Again, allow Easterbrook to present this logically. “Here are the poles of possibility: if God exists, then surely life has meaning. And if God does not exist, then surely life has meaning.” What? Explain, please: “Meaning may be divinely conferred. If not, we can create meaning by living decent and admirable lives.” See how easy that was to resolve! Why do people fuss so about “meaning” when they can either get it from God or just create it for themselves?
But wait—maybe it’s not that easy after all, because Easterbrook immediately writes that “As Western society moves from material want to meaning want, we must always be aware that meaning is harder to come by than a car or a house.” But he just said we could create meaning simply by living decent and admirable lives! “Ultimately, the reason that possessions…are so alluring is that acquiring possessions is a simpler challenge than acquiring a fulfilling philosophy of life.” So now, instead of just living a decent and admirable life, I have to have a philosophy of life?

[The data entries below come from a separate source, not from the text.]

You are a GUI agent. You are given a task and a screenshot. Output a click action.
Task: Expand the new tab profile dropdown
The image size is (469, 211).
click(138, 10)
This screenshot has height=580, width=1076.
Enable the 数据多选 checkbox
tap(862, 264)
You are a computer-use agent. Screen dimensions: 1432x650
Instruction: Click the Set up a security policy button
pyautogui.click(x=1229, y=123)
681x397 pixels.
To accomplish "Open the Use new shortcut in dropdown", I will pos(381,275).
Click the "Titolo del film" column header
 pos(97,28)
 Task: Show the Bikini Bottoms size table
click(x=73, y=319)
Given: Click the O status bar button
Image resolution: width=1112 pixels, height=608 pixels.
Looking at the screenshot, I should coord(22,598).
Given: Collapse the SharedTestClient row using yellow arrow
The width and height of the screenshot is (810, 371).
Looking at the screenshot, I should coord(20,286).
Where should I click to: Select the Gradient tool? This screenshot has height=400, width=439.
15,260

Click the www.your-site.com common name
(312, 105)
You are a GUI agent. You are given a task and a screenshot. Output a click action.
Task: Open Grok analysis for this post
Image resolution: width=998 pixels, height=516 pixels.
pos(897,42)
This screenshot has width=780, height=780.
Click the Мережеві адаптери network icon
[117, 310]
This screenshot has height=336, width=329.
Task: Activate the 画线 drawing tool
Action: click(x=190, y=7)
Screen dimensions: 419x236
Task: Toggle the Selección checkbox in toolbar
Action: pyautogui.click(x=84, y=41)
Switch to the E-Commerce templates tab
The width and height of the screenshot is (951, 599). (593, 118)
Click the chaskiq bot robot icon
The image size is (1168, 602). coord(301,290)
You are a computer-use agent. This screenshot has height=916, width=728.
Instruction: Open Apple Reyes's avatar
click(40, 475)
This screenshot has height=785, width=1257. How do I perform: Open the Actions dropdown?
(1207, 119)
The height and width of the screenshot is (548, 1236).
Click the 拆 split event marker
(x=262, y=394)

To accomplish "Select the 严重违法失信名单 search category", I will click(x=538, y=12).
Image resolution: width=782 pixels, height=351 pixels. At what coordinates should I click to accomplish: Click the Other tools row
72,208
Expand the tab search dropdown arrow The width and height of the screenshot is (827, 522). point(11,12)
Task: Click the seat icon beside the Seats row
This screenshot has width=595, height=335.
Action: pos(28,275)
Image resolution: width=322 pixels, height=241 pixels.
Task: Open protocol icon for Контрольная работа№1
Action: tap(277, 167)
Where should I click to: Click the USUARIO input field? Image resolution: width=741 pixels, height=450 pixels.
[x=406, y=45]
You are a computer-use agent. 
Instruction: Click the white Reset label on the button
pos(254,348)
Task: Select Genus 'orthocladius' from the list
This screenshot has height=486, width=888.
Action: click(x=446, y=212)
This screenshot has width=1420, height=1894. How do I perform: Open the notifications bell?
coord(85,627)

I admit to being confused. “Western society has concentrated intently on producing a vast output of material goods,” concludes Mr. Easterbrook, “in part because this was an empirical, tangible goal—we knew we could do it. Now we face a task about which we are less confident, the search for meaning.” In the course of two short pages, Gregg Easterbrook has gone from boundless confidence—we can create meaning by living decent and admirable lives—to existential uncertainty; and he’s given me a headache in the process.
Ni fallor (though not about the headache)…
1 Easterbrook is correct: if there is an afterlife, we need not despair; we need only fret endlessly over our eternal fate.
2 Since most of our major religions—which provide, among other things, meaning—go back millennia, it seems clear that people hungered for and worried about meaning even before the dawn of modern affluence. I do not know why Gregg Easterbrook thinks otherwise.
3 I recommend looking for it under the lamp post where the light is better.
4 Although one might argue that the “rising interest” in spirituality indicates not that intellectuals are wrong but that many people are still searching for meaning—in other words, that they desperately want to find it and that they haven’t found it yet, possibly because it doesn’t exist or possibly because they’re not looking under the lamp post.
5 Some previous reader of my copy of THE PROGRESS PARADOX has underlined Mr. Easterbrook’s phrase “advanced by existentialist thinkers” and has written “misstated” in the margin alongside. I disapprove of underlining or writing in books, but I concur with the criticism of Easterbrook.